Stored entries
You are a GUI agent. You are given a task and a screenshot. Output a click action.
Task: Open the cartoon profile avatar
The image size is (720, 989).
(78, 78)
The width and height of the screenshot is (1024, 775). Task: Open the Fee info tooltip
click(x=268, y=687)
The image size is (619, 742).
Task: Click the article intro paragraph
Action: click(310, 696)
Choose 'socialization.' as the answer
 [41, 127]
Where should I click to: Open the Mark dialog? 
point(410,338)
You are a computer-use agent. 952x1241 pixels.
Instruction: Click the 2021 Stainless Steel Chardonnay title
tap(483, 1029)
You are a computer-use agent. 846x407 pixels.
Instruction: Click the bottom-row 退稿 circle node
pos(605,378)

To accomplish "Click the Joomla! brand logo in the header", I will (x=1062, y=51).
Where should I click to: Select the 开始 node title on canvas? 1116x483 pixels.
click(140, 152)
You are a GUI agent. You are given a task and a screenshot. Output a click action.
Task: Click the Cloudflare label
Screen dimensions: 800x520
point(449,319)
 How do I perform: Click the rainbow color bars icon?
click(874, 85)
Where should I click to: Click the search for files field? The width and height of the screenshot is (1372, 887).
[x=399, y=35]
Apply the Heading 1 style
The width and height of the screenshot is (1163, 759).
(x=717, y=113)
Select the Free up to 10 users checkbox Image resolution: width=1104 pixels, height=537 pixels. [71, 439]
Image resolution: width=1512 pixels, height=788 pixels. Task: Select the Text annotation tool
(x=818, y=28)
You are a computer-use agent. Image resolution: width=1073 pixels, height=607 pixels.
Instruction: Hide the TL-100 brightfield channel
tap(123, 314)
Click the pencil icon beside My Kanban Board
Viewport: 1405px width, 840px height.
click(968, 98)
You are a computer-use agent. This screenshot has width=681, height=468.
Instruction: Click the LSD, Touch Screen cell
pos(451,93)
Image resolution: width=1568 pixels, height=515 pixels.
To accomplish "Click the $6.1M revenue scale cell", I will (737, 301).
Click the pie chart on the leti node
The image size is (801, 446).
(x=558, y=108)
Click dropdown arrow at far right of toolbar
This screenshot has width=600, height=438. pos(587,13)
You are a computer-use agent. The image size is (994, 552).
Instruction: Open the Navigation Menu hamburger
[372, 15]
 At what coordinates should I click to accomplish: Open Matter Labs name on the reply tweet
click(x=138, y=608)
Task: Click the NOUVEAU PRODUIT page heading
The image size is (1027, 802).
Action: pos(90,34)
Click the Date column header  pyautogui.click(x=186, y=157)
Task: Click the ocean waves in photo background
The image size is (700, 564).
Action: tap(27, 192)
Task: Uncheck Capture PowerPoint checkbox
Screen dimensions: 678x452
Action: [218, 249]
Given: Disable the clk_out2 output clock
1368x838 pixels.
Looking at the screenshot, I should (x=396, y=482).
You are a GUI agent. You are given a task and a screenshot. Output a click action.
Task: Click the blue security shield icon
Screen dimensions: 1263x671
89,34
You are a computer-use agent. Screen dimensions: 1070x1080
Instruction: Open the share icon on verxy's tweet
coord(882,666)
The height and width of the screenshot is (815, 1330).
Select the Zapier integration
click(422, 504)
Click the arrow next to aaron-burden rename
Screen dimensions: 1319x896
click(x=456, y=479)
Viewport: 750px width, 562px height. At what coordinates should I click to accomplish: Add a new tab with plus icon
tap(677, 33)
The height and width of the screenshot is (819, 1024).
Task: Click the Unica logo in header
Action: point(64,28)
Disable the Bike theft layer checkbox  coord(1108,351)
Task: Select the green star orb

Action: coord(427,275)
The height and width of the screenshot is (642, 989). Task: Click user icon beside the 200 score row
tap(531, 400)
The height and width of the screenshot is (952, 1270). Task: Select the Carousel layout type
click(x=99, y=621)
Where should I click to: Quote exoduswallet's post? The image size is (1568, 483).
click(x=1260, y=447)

AIM OF THE TASK
Please count the lines in the material above that contain the string "Select" with matching case, and give only the number.

RESULT OF THE TASK
6